# SOURCE INFORMATION:
□ □ □ □ □ □ □

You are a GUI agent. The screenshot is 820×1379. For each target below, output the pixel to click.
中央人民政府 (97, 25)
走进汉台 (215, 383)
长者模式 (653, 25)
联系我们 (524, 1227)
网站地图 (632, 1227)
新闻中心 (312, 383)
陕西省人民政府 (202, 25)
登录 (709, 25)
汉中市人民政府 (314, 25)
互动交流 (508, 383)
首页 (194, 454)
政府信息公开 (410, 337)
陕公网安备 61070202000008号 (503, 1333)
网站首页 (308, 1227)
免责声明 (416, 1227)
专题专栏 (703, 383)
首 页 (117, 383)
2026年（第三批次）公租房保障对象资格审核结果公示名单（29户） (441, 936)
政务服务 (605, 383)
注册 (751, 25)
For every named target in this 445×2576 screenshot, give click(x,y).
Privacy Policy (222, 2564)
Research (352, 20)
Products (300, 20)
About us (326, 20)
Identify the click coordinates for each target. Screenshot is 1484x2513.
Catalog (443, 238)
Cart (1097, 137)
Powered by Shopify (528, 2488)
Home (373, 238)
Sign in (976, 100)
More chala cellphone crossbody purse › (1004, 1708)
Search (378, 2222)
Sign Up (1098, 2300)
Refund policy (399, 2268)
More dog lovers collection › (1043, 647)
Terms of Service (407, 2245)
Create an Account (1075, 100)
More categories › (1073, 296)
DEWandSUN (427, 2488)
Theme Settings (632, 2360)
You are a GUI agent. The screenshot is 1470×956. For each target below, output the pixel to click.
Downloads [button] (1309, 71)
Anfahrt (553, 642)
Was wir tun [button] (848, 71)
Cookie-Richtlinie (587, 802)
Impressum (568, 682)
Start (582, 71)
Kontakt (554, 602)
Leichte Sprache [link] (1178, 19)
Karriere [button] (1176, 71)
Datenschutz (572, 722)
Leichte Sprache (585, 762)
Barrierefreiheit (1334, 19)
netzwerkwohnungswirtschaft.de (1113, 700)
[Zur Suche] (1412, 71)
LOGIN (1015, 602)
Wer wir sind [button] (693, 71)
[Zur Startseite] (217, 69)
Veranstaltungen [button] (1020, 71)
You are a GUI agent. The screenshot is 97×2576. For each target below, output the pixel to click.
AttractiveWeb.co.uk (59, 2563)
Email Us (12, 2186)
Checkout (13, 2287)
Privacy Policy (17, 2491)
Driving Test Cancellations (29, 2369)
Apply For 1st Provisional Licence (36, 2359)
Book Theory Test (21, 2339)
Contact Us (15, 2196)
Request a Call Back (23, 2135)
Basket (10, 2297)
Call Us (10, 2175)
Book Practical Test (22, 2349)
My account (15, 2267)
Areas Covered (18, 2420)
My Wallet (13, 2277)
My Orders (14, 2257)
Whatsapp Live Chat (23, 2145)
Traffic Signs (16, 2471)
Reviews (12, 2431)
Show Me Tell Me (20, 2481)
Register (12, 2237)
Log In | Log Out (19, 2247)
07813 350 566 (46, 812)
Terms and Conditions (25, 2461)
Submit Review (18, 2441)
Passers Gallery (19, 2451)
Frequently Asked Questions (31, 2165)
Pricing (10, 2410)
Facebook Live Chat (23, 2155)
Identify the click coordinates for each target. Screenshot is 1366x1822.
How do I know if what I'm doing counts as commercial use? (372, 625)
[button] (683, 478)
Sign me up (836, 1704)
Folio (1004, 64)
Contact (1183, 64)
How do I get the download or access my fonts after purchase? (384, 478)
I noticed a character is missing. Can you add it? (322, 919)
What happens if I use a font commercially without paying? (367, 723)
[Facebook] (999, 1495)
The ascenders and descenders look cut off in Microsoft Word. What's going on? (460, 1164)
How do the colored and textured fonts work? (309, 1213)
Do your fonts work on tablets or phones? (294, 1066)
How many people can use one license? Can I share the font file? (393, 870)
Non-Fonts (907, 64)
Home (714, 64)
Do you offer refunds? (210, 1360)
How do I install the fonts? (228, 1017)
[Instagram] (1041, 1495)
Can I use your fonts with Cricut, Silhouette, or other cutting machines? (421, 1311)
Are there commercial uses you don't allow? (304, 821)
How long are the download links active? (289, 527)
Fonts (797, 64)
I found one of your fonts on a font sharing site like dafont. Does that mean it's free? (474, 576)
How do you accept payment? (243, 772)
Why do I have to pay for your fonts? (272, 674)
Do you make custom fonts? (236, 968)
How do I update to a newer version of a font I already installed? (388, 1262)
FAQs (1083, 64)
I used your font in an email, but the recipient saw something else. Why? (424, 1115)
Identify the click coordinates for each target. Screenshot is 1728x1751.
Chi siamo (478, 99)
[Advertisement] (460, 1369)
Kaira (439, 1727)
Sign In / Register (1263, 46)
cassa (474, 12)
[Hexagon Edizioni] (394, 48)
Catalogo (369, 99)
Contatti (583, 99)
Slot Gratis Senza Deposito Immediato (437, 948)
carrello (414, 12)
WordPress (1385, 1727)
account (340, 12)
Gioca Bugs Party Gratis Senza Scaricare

□ □ □ □ □ □ □

# PROBLEM:
Return all of the data above, keeping every line exactly as it appears.

# EXERCISE RESULT:
You are a GUI agent. The screenshot is 820×1379. For each target below, output the pixel to click.
中央人民政府 (97, 25)
走进汉台 (215, 383)
长者模式 (653, 25)
联系我们 (524, 1227)
网站地图 (632, 1227)
新闻中心 (312, 383)
陕西省人民政府 (202, 25)
登录 (709, 25)
汉中市人民政府 (314, 25)
互动交流 (508, 383)
首页 (194, 454)
政府信息公开 (410, 337)
陕公网安备 61070202000008号 (503, 1333)
网站首页 (308, 1227)
免责声明 (416, 1227)
专题专栏 (703, 383)
首 页 (117, 383)
2026年（第三批次）公租房保障对象资格审核结果公示名单（29户） (441, 936)
政务服务 (605, 383)
注册 (751, 25)
For every named target in this 445×2576 screenshot, give click(x,y).
Privacy Policy (222, 2564)
Research (352, 20)
Products (300, 20)
About us (326, 20)
Identify the click coordinates for each target. Screenshot is 1484x2513.
Catalog (443, 238)
Cart (1097, 137)
Powered by Shopify (528, 2488)
Home (373, 238)
Sign in (976, 100)
More chala cellphone crossbody purse › (1004, 1708)
Search (378, 2222)
Sign Up (1098, 2300)
Refund policy (399, 2268)
More dog lovers collection › (1043, 647)
Terms of Service (407, 2245)
Create an Account (1075, 100)
More categories › (1073, 296)
DEWandSUN (427, 2488)
Theme Settings (632, 2360)
You are a GUI agent. The screenshot is 1470×956. For each target below, output the pixel to click.
Downloads [button] (1309, 71)
Anfahrt (553, 642)
Was wir tun [button] (848, 71)
Cookie-Richtlinie (587, 802)
Impressum (568, 682)
Start (582, 71)
Kontakt (554, 602)
Leichte Sprache [link] (1178, 19)
Karriere [button] (1176, 71)
Datenschutz (572, 722)
Leichte Sprache (585, 762)
Barrierefreiheit (1334, 19)
netzwerkwohnungswirtschaft.de (1113, 700)
[Zur Suche] (1412, 71)
LOGIN (1015, 602)
Wer wir sind [button] (693, 71)
[Zur Startseite] (217, 69)
Veranstaltungen [button] (1020, 71)
You are a GUI agent. The screenshot is 97×2576. For each target below, output the pixel to click.
AttractiveWeb.co.uk (59, 2563)
Email Us (12, 2186)
Checkout (13, 2287)
Privacy Policy (17, 2491)
Driving Test Cancellations (29, 2369)
Apply For 1st Provisional Licence (36, 2359)
Book Theory Test (21, 2339)
Contact Us (15, 2196)
Request a Call Back (23, 2135)
Basket (10, 2297)
Call Us (10, 2175)
Book Practical Test (22, 2349)
My account (15, 2267)
Areas Covered (18, 2420)
My Wallet (13, 2277)
My Orders (14, 2257)
Whatsapp Live Chat (23, 2145)
Traffic Signs (16, 2471)
Reviews (12, 2431)
Show Me Tell Me (20, 2481)
Register (12, 2237)
Log In | Log Out (19, 2247)
07813 350 566 (46, 812)
Terms and Conditions (25, 2461)
Submit Review (18, 2441)
Passers Gallery (19, 2451)
Frequently Asked Questions (31, 2165)
Pricing (10, 2410)
Facebook Live Chat (23, 2155)
Identify the click coordinates for each target. Screenshot is 1366x1822.
How do I know if what I'm doing counts as commercial use? (372, 625)
[button] (683, 478)
Sign me up (836, 1704)
Folio (1004, 64)
Contact (1183, 64)
How do I get the download or access my fonts after purchase? (384, 478)
I noticed a character is missing. Can you add it? (322, 919)
What happens if I use a font commercially without paying? (367, 723)
[Facebook] (999, 1495)
The ascenders and descenders look cut off in Microsoft Word. What's going on? (460, 1164)
How do the colored and textured fonts work? (309, 1213)
Do your fonts work on tablets or phones? (294, 1066)
How many people can use one license? Can I share the font file? (393, 870)
Non-Fonts (907, 64)
Home (714, 64)
Do you offer refunds? (210, 1360)
How do I install the fonts? (228, 1017)
[Instagram] (1041, 1495)
Can I use your fonts with Cricut, Silhouette, or other cutting machines? (421, 1311)
Are there commercial uses you don't allow? (304, 821)
How long are the download links active? (289, 527)
Fonts (797, 64)
I found one of your fonts on a font sharing site like dafont. Does that mean it's free? (474, 576)
How do you accept payment? (243, 772)
Why do I have to pay for your fonts? (272, 674)
Do you make custom fonts? (236, 968)
How do I update to a newer version of a font I already installed? (388, 1262)
FAQs (1083, 64)
I used your font in an email, but the recipient saw something else. Why? (424, 1115)
Identify the click coordinates for each target. Screenshot is 1728x1751.
Chi siamo (478, 99)
[Advertisement] (460, 1369)
Kaira (439, 1727)
Sign In / Register (1263, 46)
cassa (474, 12)
[Hexagon Edizioni] (394, 48)
Catalogo (369, 99)
Contatti (583, 99)
Slot Gratis Senza Deposito Immediato (437, 948)
carrello (414, 12)
WordPress (1385, 1727)
account (340, 12)
Gioca Bugs Party Gratis Senza Scaricare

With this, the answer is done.